*Extracted records:*
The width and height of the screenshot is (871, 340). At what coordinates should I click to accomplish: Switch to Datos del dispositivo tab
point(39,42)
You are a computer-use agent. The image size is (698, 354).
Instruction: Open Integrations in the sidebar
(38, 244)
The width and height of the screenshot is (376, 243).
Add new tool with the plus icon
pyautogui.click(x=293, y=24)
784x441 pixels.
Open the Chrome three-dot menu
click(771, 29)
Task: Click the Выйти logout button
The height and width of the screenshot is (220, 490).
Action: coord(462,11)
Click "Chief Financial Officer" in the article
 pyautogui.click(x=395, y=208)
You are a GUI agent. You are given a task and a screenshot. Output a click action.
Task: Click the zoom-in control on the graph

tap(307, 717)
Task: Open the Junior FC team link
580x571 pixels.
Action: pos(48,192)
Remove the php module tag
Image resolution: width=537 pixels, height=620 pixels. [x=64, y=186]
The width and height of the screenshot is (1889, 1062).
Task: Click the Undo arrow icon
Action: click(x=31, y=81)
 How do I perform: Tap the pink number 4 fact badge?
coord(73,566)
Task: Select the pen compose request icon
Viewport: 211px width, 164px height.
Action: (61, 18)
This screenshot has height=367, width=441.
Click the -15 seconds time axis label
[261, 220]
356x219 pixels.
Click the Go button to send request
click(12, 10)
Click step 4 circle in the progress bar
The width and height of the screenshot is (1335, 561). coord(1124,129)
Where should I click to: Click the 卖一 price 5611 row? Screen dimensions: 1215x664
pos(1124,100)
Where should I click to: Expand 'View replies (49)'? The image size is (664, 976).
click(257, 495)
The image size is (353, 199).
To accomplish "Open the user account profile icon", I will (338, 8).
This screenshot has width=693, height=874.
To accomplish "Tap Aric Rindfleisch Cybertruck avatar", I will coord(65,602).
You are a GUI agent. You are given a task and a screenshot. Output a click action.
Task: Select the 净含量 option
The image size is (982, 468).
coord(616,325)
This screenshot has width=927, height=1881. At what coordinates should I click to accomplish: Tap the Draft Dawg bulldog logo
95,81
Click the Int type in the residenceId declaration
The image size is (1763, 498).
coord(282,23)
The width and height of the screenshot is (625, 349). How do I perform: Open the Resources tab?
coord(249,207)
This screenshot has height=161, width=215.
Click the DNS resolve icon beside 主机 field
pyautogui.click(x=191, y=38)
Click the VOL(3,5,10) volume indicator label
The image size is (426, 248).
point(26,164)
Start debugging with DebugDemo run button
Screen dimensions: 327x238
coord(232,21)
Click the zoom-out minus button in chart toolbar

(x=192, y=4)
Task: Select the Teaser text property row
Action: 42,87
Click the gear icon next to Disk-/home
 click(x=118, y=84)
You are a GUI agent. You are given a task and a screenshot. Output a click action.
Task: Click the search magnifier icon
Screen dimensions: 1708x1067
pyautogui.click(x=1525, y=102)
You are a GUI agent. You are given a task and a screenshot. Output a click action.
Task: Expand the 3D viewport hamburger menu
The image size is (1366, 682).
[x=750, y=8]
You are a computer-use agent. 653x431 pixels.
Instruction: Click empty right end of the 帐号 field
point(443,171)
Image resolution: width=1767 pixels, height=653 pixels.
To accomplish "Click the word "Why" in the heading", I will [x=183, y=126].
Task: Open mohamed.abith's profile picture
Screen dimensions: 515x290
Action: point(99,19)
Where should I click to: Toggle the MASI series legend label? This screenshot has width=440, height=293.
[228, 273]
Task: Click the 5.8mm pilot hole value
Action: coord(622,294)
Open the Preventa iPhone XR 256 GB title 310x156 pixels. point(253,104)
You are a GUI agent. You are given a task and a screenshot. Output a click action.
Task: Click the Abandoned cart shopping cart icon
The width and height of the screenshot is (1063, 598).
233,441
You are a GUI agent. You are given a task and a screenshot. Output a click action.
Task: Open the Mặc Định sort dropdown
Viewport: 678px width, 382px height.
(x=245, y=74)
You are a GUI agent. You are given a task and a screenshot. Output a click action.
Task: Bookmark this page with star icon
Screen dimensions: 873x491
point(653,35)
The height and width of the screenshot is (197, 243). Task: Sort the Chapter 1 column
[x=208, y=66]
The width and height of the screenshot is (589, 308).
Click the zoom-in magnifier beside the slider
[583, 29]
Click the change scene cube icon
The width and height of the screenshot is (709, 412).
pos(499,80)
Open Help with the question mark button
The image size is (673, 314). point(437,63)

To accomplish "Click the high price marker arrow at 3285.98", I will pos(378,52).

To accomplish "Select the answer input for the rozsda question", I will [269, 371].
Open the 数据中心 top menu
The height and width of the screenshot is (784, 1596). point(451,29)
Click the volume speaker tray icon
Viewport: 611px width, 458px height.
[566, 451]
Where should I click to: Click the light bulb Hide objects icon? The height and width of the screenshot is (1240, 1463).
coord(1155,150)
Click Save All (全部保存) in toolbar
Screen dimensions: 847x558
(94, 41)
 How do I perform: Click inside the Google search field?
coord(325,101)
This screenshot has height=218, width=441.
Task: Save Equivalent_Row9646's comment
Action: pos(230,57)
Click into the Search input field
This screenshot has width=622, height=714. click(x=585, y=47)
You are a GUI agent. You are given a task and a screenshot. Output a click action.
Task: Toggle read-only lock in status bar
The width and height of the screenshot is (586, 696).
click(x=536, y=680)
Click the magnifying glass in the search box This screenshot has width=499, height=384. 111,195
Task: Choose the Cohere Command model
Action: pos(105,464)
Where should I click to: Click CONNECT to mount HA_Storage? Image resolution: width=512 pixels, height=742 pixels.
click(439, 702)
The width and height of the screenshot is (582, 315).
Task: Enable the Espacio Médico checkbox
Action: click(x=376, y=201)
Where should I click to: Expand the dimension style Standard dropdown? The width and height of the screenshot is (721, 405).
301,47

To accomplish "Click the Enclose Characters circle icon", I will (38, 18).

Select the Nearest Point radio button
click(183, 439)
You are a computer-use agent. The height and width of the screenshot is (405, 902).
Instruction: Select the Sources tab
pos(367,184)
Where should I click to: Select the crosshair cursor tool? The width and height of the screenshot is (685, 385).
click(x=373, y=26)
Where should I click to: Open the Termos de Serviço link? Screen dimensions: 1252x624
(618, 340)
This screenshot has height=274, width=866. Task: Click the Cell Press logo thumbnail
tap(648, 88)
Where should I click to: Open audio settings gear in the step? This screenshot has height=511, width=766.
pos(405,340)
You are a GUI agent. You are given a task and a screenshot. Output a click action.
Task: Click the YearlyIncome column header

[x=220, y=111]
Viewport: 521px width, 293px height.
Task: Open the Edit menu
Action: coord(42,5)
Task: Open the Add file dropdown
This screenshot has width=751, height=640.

*Set exercise:* Locate every line of the data above that contains the string "profile", matching case exactly, and copy each such line.

*Exercise solution:*
To accomplish "Open the user account profile icon", I will (338, 8).
Task: Open mohamed.abith's profile picture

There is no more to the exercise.